GIVEN DATA
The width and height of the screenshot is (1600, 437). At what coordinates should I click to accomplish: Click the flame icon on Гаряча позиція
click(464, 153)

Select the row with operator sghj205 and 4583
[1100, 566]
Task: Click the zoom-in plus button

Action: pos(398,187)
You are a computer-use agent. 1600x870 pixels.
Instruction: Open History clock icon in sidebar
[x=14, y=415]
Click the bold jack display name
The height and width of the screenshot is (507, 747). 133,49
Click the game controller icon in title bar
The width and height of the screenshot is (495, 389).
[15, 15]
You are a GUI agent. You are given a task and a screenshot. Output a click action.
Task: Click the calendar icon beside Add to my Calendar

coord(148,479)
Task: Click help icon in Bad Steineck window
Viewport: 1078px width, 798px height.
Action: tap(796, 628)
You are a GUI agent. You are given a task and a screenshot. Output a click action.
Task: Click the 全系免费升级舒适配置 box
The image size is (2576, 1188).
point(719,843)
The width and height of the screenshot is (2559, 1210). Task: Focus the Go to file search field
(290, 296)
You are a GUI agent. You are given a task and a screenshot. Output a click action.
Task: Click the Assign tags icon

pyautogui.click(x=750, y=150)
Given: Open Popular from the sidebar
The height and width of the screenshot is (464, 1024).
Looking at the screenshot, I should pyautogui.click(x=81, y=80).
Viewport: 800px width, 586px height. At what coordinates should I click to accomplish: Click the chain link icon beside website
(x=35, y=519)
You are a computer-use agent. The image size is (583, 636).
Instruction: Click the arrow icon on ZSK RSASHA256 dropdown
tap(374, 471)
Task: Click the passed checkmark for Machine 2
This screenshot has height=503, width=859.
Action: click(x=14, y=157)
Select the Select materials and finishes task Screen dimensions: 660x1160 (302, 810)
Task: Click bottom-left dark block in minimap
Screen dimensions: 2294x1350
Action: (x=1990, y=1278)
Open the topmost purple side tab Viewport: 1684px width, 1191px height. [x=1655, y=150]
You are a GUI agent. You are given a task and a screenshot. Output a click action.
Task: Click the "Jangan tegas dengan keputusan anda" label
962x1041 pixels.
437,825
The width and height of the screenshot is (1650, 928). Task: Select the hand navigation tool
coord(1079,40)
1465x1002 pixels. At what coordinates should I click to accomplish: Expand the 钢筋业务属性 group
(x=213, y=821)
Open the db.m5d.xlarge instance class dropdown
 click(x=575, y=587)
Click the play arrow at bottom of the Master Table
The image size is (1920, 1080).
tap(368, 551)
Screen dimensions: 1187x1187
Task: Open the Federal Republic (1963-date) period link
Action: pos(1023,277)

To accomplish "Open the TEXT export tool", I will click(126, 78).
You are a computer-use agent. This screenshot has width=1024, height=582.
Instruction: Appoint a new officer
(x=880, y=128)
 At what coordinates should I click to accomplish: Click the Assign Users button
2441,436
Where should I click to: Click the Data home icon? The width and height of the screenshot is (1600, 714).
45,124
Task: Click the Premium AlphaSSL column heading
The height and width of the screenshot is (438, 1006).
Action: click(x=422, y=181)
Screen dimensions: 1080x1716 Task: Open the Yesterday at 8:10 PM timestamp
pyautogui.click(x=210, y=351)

TO DO
Reproduce the lines of the material verbatim, beginning at the line that contains "Click the game controller icon in title bar" and stopping after the line that contains "Open the topmost".

RESPONSE
Click the game controller icon in title bar
The width and height of the screenshot is (495, 389).
[15, 15]
You are a GUI agent. You are given a task and a screenshot. Output a click action.
Task: Click the calendar icon beside Add to my Calendar

coord(148,479)
Task: Click help icon in Bad Steineck window
Viewport: 1078px width, 798px height.
Action: tap(796, 628)
You are a GUI agent. You are given a task and a screenshot. Output a click action.
Task: Click the 全系免费升级舒适配置 box
The image size is (2576, 1188).
point(719,843)
The width and height of the screenshot is (2559, 1210). Task: Focus the Go to file search field
(290, 296)
You are a GUI agent. You are given a task and a screenshot. Output a click action.
Task: Click the Assign tags icon

pyautogui.click(x=750, y=150)
Given: Open Popular from the sidebar
The height and width of the screenshot is (464, 1024).
Looking at the screenshot, I should pyautogui.click(x=81, y=80).
Viewport: 800px width, 586px height. At what coordinates should I click to accomplish: Click the chain link icon beside website
(x=35, y=519)
You are a computer-use agent. The image size is (583, 636).
Instruction: Click the arrow icon on ZSK RSASHA256 dropdown
tap(374, 471)
Task: Click the passed checkmark for Machine 2
This screenshot has height=503, width=859.
Action: click(x=14, y=157)
Select the Select materials and finishes task Screen dimensions: 660x1160 (302, 810)
Task: Click bottom-left dark block in minimap
Screen dimensions: 2294x1350
Action: (x=1990, y=1278)
Open the topmost purple side tab Viewport: 1684px width, 1191px height. [x=1655, y=150]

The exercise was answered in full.